Hi everyone.
It is very wired that run SIMD code runs slower than Scalar code.
What I want to is compare differ as uint16_t with a uint16_t array.
std::vector<uint32_t> col_count: is a position vector for the offset, where in this offset the value is equal as differ.
vector8_int32_MatchTable: is a array, where we have constant time to access.
(Maybe it is hard to understand all the code, but I think the slow problem is at the structure)
Do I made a dummy error, when I try to use SIMD to optimize code instead of the Scalar loop?
1. There is too much fluff in the SIMD section (or so it seems).
2. You omit a whole bunch of setup code.
3. You don't seem to be comparing the same thing in both sections anyway.
If you want us to TEST your ideas, we need something like this.
1 2 3 4 5 6 7 8 9 10 11 12 13 14 15
int main ( ) {
int numMatches = 0;
// whatever else is needed in terms of input data
#ifdef SIMD
// whatever, but it only increments numMatches with details.
// no messing about with pushing to vectors or resizing.
#else // SCALAR
for (size_t in = 0 ; in < dataLength; in++) {
if (*(basePointer + in) == differ) {
numMatches++;
}
}
#endif
cout << "The number of matches=" << numMatches << endl;
}
or, the common sense approach, hand-count the operations.

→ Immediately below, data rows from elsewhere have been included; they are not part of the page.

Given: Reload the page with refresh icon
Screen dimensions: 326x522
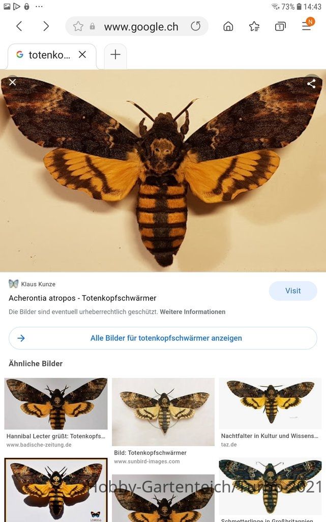Looking at the screenshot, I should [x=196, y=26].
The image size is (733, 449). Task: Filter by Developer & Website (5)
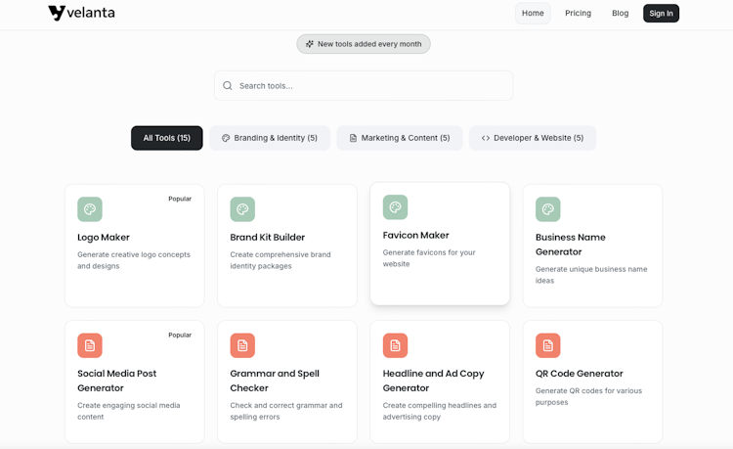point(533,138)
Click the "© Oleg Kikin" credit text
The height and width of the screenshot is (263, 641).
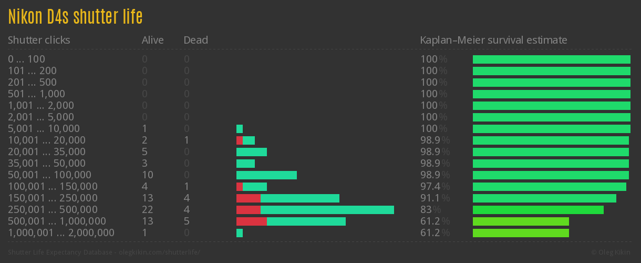[x=612, y=252]
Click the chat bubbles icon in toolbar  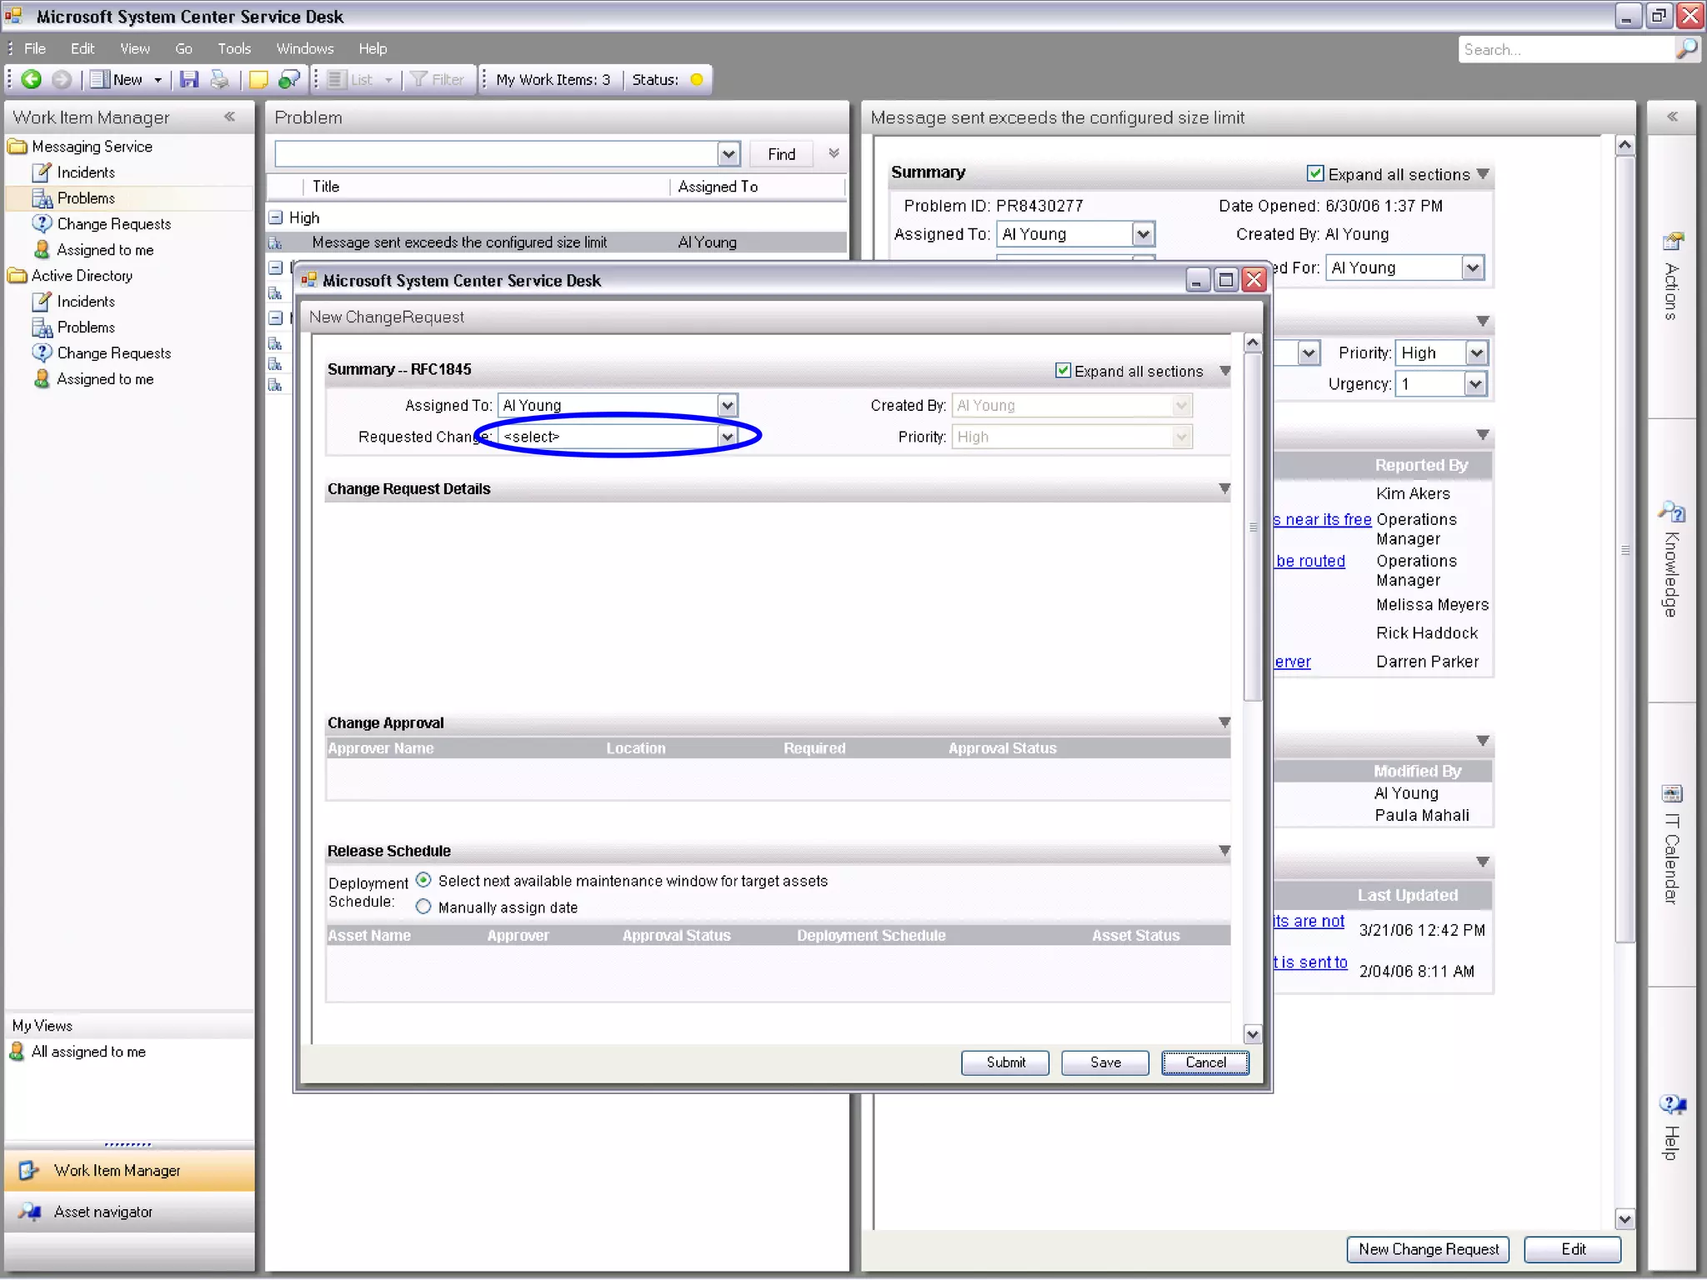(x=289, y=79)
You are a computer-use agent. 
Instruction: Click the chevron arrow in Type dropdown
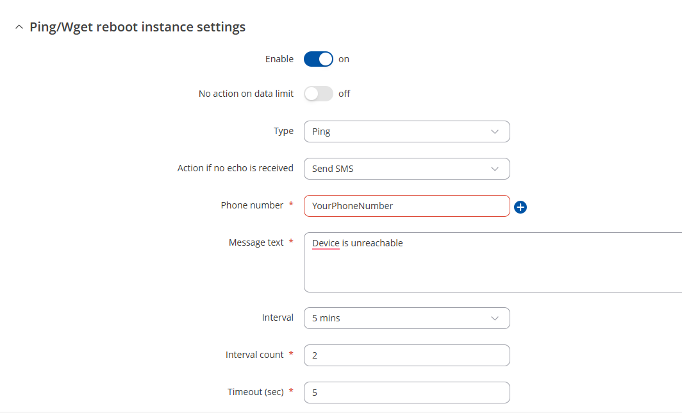pyautogui.click(x=495, y=131)
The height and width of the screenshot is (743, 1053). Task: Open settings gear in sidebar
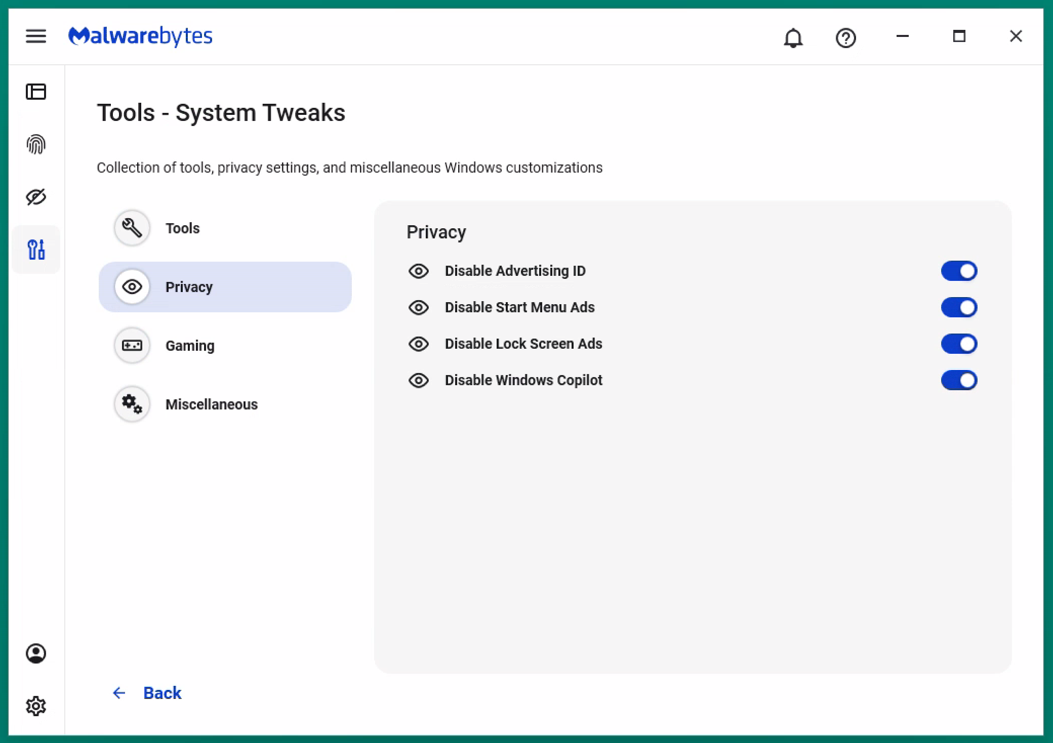(35, 706)
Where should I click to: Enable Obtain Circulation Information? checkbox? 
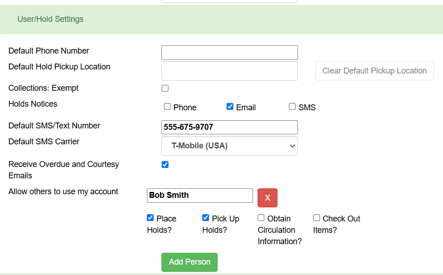pyautogui.click(x=261, y=218)
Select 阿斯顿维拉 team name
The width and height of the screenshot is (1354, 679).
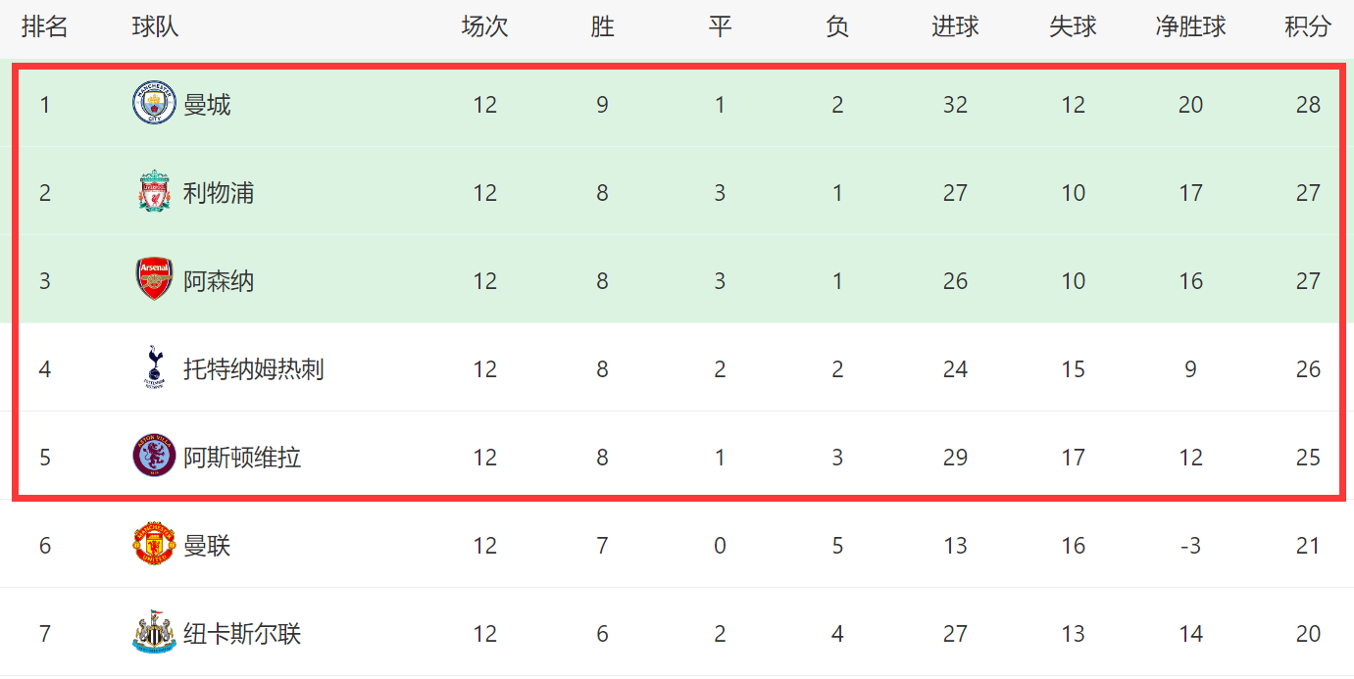click(x=242, y=458)
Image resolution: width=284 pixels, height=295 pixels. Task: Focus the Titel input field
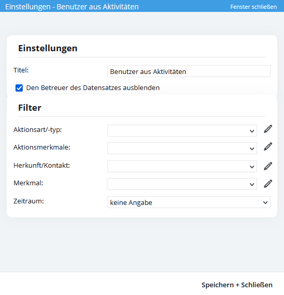[189, 71]
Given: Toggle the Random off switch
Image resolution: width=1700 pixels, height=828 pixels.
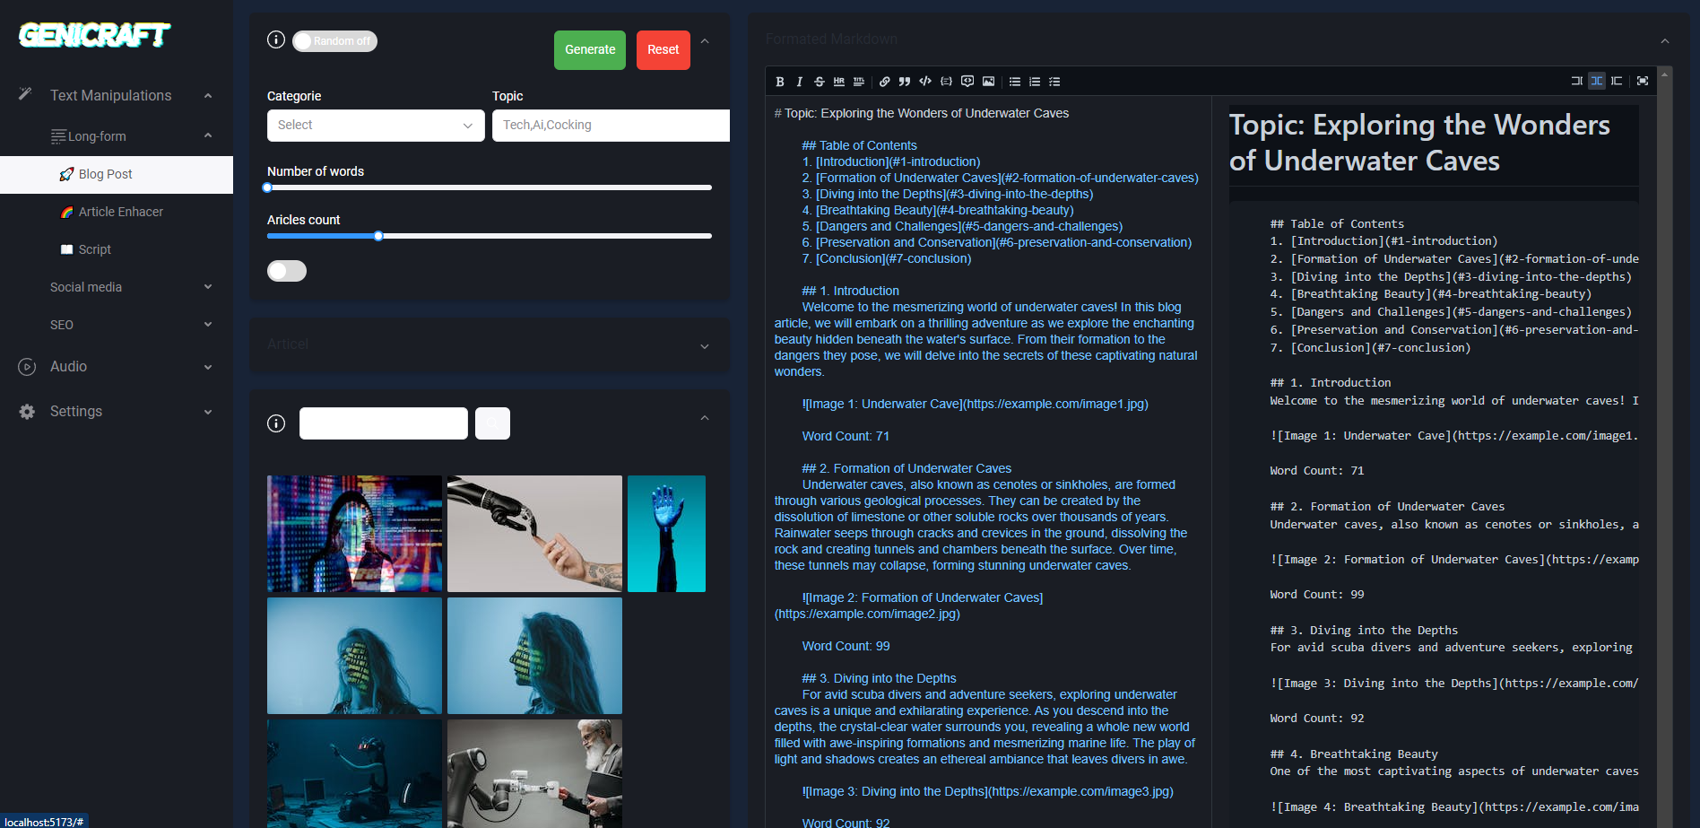Looking at the screenshot, I should pos(334,41).
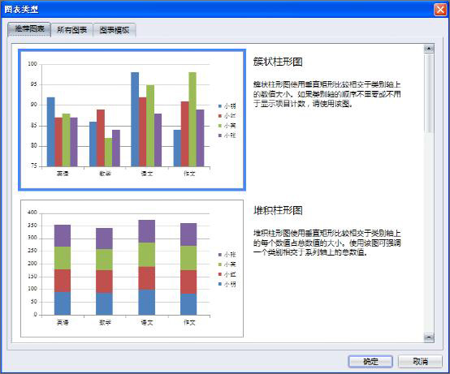Click the tallest blue bar in clustered chart
Image resolution: width=450 pixels, height=374 pixels.
(x=135, y=119)
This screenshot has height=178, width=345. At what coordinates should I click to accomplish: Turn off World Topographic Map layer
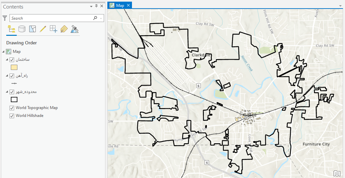(12, 108)
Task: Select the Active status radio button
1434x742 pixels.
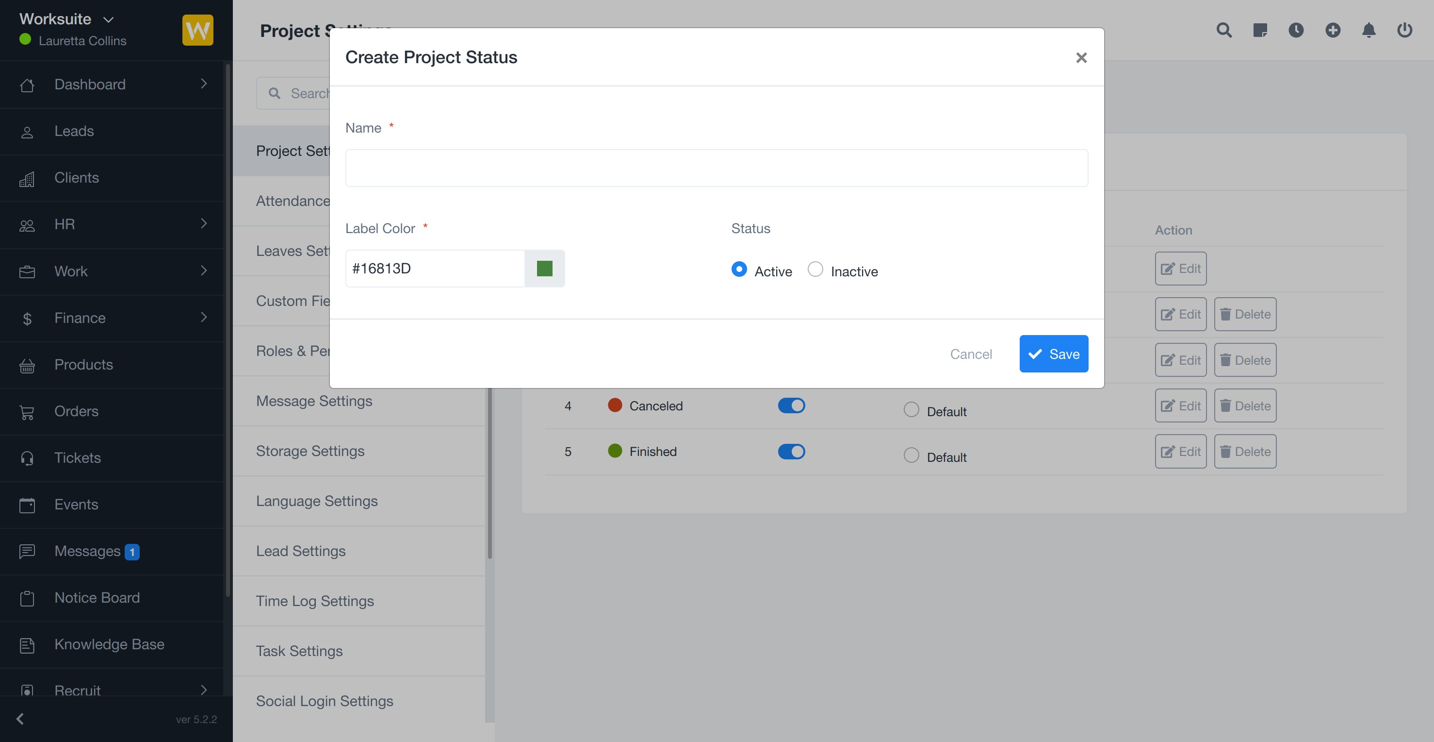Action: (739, 270)
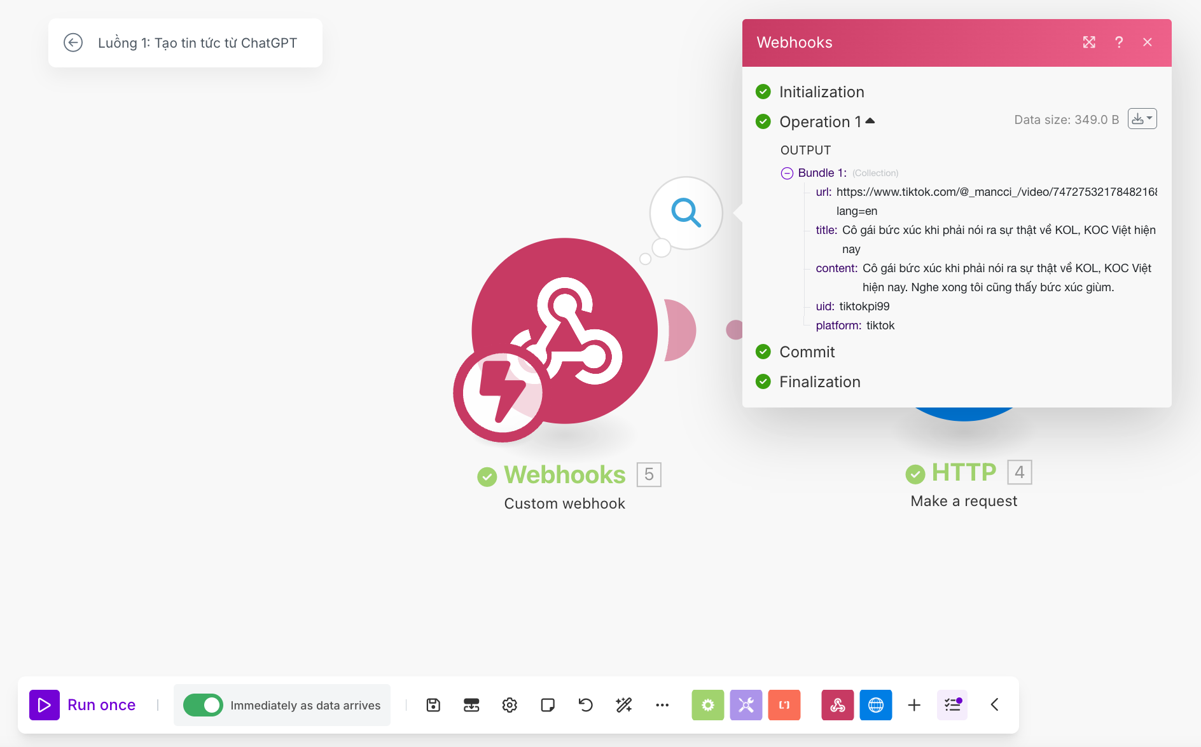Screen dimensions: 1201x747
Task: Click the red Webhooks favorite icon
Action: (x=837, y=705)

resize (new, delete, memcpy (loop O(n))) 3 slow operations combined.
assign a pointer
loop
{multiply, call 3 functions of unknown complexity, … etc)
and so on quickly becomes obvious that its doing several orders of magnitude more work (and hitting memory all over creation, page faults, jumps and pipeline resets, etc)
vs
loop
pointer access, addition, comparison, increment .. a loop over 4 very simple operations (compared to resize, S2F, function calls, etc) with linear memory access and the only jump is the loop which is probably avoided or at least minimal impact.
The compiler is better at optimizing than you are. Just make sure you've set whatever options are needed to enable SIMD optimization.
Stick to the easy-to-code, easy-to-understand 5 line version at line 43-47. The 33 lines of mess that claim to do the same thing are hard to understand, hard to code, and prone to errors.
Don't do this sort of hand-optimization until the code is working and you're certain that you need to do it.
Thanks for all discussion.
I use cmake ninja and found following things contatining the flags is used by the ultimate gcc compiler.
Would that scalar code to vectorization optimized?